• [To do]:
A: In the court hearing account, by what time was it finally agreed that the family would give notice of their position?
B: Pick up the court hearing account after its last sentence and continue it.

• [Source text]:

——————

Katie Gollop was still concerned about the possibility that the family position would now be that AH has capacity to make medical decisions for herself – and the burden this might place on clinicians if their evidence was required to counter this since “they have a lot on their plates at the moment”. She said:
“I wonder if it would be fair to ask this. If the capacity assessment on Friday is emailed by 11.30 this morning, can the family notify us by 4pm today whether it is their position that AH now has capacity to make the decision in question, and if that is their position, whether there are factual aspects of the assessment documented in the record that they wish to disagree with.”
After some to-ing and fro-ing, it was agreed that the family would do so by 9am the following morning.
As I left the hearing, the judge was asking whether there could be an agreed note about the clinical picture at the time of the last hearing (or at the time of the judgment).
All this detailed planning – what exactly needs to be provided by what deadline and by whom – is part of preparing for a full hearing, especially where (as here) matters are contested.

——————

• [Data provided]:
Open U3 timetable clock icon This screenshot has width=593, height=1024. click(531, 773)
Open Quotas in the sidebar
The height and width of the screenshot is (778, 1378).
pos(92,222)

——————

• [Answers for each item]:
A: By 9am the following morning.

B:
Hearings like these feel relatively pedestrian: they lack the intrinsic interest we all feel about the ethically weighty decisions made in final hearings.
But they are the essential scaffolding upon which those final hearings depend.
Celia Kitzinger is co-director (with Gill Loomes-Quinn) of the Open Justice Court of Protection Project. She tweets @KitzingerCelia
 The hearing continued beyond 10.30am – though it seemed to be winding down – but I left at 10.30am for another hearing, so am not able to report on anything that happened after then.
 We are not allowed to record hearings, so all quotations of things said during the hearing are as accurate as I can make them, based on rapid typing during the hearing (I do not have shorthand), but are unlikely to be verbatim.